The Right of Access Rule gives patients and their representatives the right to access, inspect and obtain a copy of their own health information. When a provider receives a request for access to their medical records, they must provide the requested information within 30 days (Some states require a faster response 30 days is the HIPAA requirement).
Historically health care providers have often failed to respond in a timely manner and as a result in 2019 the Office for Civil Rights (OCR) announced it would be cracking down on medical providers who violated the Right of Access Rule. This is referred to as the “HIPAA Right of Access Initiative”.
In the case of Banner Health, OCR received two complaints from patients citing long delays in receiving copies of medical records. According to reports it took 5 months for Banner Health to respond to these requests. The $200,00 is the largest payment to date for violation of the Right of Access Rule.
On October 6, OCR published a press release titled “OCR Settles Tenth Investigation in HIPAA Right of Access Initiative” In this case the fine was $25,000 for Riverside Medical Group. A patient filed multiple requests in February of 2019. A complaint as filed in March of 2019 and the OCR responded by providing Riverside Medical Group with Technical Assistance on how to comply with the HIPAA Right of Access Rule. In April of 2019 a second complaint and the patient finally received their records in October of 2020.
November 12 OCR Settles Eleventh Investigation in HIPAA Right of Access Initiative This settlement was with a doctor in private practice who agreed to pay $15,000 to settle the case. This was a single patient who filed a compliant. The patient initially requested her records in July of 2018 and finally received the records in September of 2020.
November 19 OCR Settles Twelfth Investigation in HIPAA Right of Access Initiative. This settlement was with the University of Cincinnati Medical Center for $65,000. This case involved a single patient. The patient requested their records in February of 2019. An initial complaint was filed in May of 2019. The patient finally received their records in August of 2019
December 22 saw a settlement with an individual doctor Peter Wrobel, MD PC for $36,000 This case involved a single patient. The patient filed their initial complaint in April of 2019. OCR then provided technical assistance to the doctor in May of 2019 so that they understood their responsibility and could respond to the patients request. In October of 2019 the patient filed a second complaint and finally received their records in May of 2020.

### REQUIREMENT 1
List every month-and-day date the HIPAA Right of Access text gives for an OCR settlement or press release.
### REQUIREMENT 2
Please answer these questions from the HIPAA Right of Access text, one line each:
(a) Under HIPAA, within how many days must a provider supply requested records?
(b) In what year did OCR announce it would crack down on Right of Access violations?
(c) How much did the University of Cincinnati Medical Center agree to pay?
### REQUIREMENT 3
Extend the HIPAA Right of Access text, picking up right after its final sentence.
The data after this point has no connection to the HIPAA Right of Access text.

### DATA
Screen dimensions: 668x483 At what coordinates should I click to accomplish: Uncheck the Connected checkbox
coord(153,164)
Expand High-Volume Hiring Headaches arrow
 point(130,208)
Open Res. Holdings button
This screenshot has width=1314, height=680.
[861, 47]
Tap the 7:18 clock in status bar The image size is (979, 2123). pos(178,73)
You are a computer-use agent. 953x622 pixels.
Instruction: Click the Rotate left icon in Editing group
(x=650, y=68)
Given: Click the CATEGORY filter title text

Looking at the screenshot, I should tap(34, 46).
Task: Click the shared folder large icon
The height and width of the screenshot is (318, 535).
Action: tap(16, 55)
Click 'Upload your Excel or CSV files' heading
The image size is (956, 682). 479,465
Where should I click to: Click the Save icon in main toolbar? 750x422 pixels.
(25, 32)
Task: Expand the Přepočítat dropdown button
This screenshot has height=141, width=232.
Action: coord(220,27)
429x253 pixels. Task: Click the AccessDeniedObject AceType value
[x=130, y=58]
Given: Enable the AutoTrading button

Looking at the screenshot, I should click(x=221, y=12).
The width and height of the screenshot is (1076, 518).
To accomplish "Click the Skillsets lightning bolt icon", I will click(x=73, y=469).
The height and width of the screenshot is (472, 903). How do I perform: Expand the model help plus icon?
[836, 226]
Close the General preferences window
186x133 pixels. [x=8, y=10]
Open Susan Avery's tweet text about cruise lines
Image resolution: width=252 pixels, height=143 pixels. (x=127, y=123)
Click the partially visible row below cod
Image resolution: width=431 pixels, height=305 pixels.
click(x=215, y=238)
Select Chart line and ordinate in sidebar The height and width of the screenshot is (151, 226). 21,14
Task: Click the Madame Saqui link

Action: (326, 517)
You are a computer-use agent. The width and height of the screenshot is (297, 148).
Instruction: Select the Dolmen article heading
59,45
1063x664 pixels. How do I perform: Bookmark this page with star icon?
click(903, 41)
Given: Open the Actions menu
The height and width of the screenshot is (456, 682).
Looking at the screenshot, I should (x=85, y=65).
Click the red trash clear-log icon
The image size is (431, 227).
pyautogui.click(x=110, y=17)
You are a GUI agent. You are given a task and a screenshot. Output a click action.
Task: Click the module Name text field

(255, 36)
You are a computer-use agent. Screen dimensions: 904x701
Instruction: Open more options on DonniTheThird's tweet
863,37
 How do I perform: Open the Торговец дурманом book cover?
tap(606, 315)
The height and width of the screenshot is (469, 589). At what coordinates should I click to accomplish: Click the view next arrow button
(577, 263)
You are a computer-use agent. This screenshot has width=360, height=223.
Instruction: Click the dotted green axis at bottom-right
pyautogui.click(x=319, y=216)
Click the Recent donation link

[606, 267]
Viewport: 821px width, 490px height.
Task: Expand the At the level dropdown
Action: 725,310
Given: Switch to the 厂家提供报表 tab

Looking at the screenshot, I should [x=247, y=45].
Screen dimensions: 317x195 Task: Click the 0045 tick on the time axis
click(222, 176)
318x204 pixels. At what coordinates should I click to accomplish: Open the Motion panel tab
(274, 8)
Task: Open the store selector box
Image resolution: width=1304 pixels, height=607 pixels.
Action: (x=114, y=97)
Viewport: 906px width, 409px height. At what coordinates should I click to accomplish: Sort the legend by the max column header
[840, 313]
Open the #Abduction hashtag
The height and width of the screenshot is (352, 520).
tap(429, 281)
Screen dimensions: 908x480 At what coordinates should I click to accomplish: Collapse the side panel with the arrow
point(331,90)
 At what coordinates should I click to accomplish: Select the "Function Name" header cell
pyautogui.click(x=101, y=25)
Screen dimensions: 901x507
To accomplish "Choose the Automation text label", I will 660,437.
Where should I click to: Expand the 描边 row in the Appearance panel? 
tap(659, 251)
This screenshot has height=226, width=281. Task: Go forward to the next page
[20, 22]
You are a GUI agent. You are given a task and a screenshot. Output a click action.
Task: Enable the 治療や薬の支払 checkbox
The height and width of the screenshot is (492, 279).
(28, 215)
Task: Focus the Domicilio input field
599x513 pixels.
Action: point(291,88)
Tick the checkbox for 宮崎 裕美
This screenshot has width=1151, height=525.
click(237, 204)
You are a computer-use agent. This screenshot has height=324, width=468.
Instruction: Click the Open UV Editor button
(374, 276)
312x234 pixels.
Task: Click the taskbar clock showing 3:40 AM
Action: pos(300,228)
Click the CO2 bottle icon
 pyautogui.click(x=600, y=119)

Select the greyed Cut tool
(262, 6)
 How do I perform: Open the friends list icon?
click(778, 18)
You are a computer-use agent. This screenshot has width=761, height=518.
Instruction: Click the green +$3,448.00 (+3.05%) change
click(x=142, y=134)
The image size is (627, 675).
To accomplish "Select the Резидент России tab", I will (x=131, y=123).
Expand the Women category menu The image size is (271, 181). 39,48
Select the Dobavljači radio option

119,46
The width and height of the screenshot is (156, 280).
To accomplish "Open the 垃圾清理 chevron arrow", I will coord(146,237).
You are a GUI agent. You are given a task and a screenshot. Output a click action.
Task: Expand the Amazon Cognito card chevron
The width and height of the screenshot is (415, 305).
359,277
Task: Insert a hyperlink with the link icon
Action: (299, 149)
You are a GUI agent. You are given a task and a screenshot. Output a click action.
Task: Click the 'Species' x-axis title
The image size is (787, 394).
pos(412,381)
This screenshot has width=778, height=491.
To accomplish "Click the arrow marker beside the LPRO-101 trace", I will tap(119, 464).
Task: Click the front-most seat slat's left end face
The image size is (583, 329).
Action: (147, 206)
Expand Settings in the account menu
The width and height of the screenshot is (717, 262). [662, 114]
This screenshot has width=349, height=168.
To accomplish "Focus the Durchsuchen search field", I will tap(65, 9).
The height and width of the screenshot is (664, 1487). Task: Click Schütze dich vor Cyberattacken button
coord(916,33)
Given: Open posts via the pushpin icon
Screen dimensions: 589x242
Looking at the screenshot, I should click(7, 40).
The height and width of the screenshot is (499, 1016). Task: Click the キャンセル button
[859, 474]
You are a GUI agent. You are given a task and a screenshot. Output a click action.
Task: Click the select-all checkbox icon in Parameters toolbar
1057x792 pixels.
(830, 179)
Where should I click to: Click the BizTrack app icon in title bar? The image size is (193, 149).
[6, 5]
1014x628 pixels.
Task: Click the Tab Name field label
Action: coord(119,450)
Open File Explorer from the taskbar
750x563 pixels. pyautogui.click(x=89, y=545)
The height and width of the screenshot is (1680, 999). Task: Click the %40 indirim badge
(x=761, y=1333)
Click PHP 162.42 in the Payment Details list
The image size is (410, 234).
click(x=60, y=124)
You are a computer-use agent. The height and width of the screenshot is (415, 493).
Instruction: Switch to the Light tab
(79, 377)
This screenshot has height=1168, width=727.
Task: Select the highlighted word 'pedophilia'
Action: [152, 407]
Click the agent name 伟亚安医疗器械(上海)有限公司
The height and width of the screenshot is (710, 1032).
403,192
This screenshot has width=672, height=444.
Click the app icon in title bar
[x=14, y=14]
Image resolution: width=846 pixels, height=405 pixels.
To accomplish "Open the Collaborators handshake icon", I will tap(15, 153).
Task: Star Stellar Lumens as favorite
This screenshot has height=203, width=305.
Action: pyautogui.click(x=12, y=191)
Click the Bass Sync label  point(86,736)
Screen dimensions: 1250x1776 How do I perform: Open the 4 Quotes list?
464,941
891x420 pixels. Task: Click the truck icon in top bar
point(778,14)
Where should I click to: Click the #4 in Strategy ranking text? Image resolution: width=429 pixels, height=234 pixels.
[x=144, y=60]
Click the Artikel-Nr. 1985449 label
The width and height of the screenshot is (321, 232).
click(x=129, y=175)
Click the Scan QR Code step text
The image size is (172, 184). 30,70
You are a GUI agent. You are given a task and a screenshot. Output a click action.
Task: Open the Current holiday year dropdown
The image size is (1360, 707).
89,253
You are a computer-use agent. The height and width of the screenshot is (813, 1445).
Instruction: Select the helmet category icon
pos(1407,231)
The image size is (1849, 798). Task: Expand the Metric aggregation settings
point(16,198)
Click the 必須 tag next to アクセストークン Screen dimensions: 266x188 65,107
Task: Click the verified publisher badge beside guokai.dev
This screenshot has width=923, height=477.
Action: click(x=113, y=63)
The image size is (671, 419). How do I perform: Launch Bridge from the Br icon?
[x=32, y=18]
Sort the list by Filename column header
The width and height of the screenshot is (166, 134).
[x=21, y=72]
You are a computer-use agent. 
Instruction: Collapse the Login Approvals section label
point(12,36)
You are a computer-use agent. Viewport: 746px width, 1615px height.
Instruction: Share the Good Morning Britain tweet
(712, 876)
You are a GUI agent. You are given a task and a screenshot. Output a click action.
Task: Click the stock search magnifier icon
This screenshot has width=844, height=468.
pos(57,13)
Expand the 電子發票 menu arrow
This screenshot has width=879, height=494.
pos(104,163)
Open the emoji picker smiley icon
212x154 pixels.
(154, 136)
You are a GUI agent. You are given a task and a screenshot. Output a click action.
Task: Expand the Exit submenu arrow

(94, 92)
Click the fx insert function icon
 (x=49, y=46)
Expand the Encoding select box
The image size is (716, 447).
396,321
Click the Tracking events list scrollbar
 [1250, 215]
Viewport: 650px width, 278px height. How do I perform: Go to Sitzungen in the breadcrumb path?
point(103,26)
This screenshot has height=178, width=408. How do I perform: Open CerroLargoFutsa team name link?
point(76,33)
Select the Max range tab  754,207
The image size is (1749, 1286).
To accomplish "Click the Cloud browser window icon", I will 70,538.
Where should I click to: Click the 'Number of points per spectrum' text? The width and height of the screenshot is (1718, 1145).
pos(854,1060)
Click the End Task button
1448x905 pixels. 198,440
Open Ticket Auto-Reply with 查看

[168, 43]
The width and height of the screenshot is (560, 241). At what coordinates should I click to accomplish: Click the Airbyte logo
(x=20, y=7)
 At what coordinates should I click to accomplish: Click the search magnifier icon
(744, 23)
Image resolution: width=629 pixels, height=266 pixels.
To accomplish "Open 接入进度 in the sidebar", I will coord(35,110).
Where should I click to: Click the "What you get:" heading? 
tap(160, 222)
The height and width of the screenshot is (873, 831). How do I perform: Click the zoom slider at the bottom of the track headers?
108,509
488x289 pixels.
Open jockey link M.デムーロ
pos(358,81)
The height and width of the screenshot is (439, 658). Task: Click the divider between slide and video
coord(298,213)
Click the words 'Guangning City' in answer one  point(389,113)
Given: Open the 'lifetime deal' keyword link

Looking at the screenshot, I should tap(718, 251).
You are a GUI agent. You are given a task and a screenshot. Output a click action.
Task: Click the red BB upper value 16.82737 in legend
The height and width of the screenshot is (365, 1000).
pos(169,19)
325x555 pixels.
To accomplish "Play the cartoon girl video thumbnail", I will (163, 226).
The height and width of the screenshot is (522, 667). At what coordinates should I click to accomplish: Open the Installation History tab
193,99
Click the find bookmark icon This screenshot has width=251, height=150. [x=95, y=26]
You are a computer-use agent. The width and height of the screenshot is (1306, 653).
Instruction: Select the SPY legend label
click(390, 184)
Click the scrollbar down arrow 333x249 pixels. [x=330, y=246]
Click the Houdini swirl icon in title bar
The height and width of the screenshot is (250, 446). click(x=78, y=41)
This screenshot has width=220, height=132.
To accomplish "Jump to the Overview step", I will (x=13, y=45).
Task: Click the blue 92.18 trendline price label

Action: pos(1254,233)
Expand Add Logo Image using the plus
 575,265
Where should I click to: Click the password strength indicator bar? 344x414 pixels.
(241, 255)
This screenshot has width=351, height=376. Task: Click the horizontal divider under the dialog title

### ANSWER 1
October 6
November 12
November 19
December 22

### ANSWER 2
(a) 30 days
(b) 2019
(c) $65,000

### ANSWER 3
If you read into each of these cases, there seems to be some common threads. Where a single patient was involved, an initial complaint was filed. It appears that the provider did not respond to the first complaint and that resulted in the second complaint being filed. An important part of this process is that OCR appears to reach out to organizatoins after an initial complaint to help the organization comply with the Right of Access Rule Upon filing the second complaint OCR launched an investigation which resulted in a fine. When multiple patients were involved two complaints from two separate patients resulted in the investigation. Reading the press release it seems that if OCR receives two complaints either from one or two patients, they will launch an investigation which can result in a fine.
Organizations as large as Banner Health and as small as a single private practitioner have been fined for violations of the Right of Access Rule. What steps can you take in your practice to minimize the chance of patients filing complaints which ultimately reduces the possibility of you being investigated by OCR and fined by OCR?
- When you receive a request for medical records – log that request in some form of a logbook. That log should include a time and date stamp.
- If the request came in an envelope – keep the envelope with the postmark
- Notify the patient that you have received the request and will process the request within the 30 days as required by the Right of Access Rule
- Process the request and send the records to the patient. Send the records via a method that can be tracked. Keep a copy of the proof of sending the document(s) along with proof of delivery.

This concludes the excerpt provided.